DATA_CHOICE = 'bbc'   # <-- change this as needed: 'bbc', 'news_category', 'all_the_news', or 'manual'


In [None]:
import os, sys, zipfile, glob, subprocess

def run_cmd(cmd):
    print(">>>", cmd)
    r = subprocess.run(cmd, shell=True, check=False, stdout=subprocess.PIPE, stderr=subprocess.STDOUT)
    print(r.stdout.decode('utf-8', errors='ignore'))

if DATA_CHOICE == 'bbc':
    # BBC competition download
    print("Downloading BBC News (learn-ai-bbc competition). This requires kaggle.json uploaded.")
    run_cmd('kaggle competitions download -c learn-ai-bbc -p /content --force')
    # unzip
    if os.path.exists('/content/learn-ai-bbc.zip'):
        run_cmd('unzip -o /content/learn-ai-bbc.zip -d /content')
elif DATA_CHOICE == 'news_category':
    print("Downloading News Category Dataset (rmisra/news-category-dataset).")
    run_cmd('kaggle datasets download -d rmisra/news-category-dataset -p /content --force')
    if os.path.exists('/content/news-category-dataset.zip'):
        run_cmd('unzip -o /content/news-category-dataset.zip -d /content')
elif DATA_CHOICE == 'all_the_news':
    print("Downloading All the News dataset (snapcrack/all-the-news).")
    run_cmd('kaggle datasets download -d snapcrack/all-the-news -p /content --force')
    if os.path.exists('/content/all-the-news.zip'):
        run_cmd('unzip -o /content/all-the-news.zip -d /content')
elif DATA_CHOICE == 'manual':
    print("Manual mode selected. Please upload CSV or JSON files in the next cell.")
else:
    raise ValueError("Unknown DATA_CHOICE. Set to 'bbc', 'news_category', 'all_the_news', or 'manual'.")


In [None]:
# Only run if you chose DATA_CHOICE = 'manual'
from google.colab import files
if DATA_CHOICE == 'manual':
    print("Upload your dataset file(s) now (CSV or JSON/JSONL).")
    uploaded = files.upload()
    print("Uploaded:", list(uploaded.keys()))
else:
    print("Skipping manual upload (DATA_CHOICE != 'manual').")


In [None]:
import pandas as pd, json, os, jsonlines, glob
from tqdm import tqdm

# search for likely datasets in current dir
candidates = glob.glob('/content/**/*.csv', recursive=True) + glob.glob('/content/**/*.json', recursive=True) + glob.glob('/content/**/*.jsonl', recursive=True)
candidates = list(set(candidates))
print("Candidate files found:")
for f in candidates:
    print(" -", f)

# Heuristic loader for common known files
def try_load_any():
    # Try BBC style: bbc-text.csv or train.csv
    bbc_files = [p for p in candidates if os.path.basename(p).lower().startswith('bbc') or os.path.basename(p).lower().startswith('train')]
    if bbc_files:
        print("Trying BBC-style CSV:", bbc_files[0])

++++++++++++++++++++

Instructions |
1. Answer these questions about the dataset-loading code:
(a) What value is DATA_CHOICE given on the first line?
(b) Which Kaggle dataset is downloaded when DATA_CHOICE is 'all_the_news'?
(c) Which three file types does the search for candidate files look for?
2. For each statement, say whether it agrees with the dataset-loading code. Answer yes or no and quote the words that decide it.
(a) In manual mode, the code downloads a dataset from Kaggle.
(b) The BBC download needs kaggle.json to be uploaded.
(c) An unknown DATA_CHOICE value raises a ValueError.
3. Retype the dataset-loading code exactly, everything from "print(r.stdout.decode('utf-8', errors='ignore'))" down to "learn-ai-bbc -p /content --force')".
The records have nothing to do with the dataset-loading code.

++++++++++++++++++++

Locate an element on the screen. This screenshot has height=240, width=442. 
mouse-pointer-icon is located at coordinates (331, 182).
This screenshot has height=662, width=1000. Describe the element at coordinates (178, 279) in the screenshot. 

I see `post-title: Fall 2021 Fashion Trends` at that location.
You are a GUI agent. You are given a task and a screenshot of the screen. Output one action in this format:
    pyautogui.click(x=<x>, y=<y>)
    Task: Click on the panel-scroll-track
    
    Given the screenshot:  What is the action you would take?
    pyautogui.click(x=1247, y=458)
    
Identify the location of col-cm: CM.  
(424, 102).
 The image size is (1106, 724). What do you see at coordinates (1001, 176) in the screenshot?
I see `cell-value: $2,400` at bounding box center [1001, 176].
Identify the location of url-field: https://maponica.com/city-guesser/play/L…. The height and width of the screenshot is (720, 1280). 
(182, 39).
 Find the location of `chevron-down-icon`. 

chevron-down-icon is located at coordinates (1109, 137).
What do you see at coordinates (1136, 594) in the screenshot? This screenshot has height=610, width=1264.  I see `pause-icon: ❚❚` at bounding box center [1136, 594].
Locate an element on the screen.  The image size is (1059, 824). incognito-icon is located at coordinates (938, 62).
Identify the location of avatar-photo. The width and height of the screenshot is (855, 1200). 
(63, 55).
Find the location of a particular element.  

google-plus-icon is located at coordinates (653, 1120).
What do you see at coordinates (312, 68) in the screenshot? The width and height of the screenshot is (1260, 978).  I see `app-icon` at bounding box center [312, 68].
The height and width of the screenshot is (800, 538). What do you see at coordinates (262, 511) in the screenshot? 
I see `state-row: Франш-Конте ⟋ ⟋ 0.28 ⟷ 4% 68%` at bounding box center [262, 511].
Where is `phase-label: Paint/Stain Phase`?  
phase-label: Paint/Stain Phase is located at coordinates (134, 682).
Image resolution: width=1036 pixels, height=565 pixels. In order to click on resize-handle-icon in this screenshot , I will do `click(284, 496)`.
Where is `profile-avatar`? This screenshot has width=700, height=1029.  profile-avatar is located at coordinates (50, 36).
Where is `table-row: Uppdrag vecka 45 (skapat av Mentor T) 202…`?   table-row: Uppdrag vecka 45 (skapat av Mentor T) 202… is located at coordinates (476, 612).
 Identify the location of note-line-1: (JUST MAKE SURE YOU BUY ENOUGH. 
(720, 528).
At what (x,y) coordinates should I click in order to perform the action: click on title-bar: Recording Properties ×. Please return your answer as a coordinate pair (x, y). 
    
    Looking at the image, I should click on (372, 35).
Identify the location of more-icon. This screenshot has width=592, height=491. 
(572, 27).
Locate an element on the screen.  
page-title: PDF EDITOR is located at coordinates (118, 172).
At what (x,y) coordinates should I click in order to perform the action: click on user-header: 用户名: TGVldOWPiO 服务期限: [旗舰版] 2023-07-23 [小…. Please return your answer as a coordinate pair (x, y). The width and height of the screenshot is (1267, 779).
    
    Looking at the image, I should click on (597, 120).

++++++++++++++++++++

Numbered answers |
1.
(a) 'bbc'
(b) snapcrack/all-the-news
(c) .csv, .json and .jsonl files

2.
(a) No: "Manual mode selected. Please upload CSV or JSON files in the next cell."
(b) Yes: "This requires kaggle.json uploaded."
(c) Yes: raise ValueError("Unknown DATA_CHOICE.

3.
print(r.stdout.decode('utf-8', errors='ignore'))

if DATA_CHOICE == 'bbc':
    # BBC competition download
    print("Downloading BBC News (learn-ai-bbc competition). This requires kaggle.json uploaded.")
    run_cmd('kaggle competitions download -c learn-ai-bbc -p /content --force')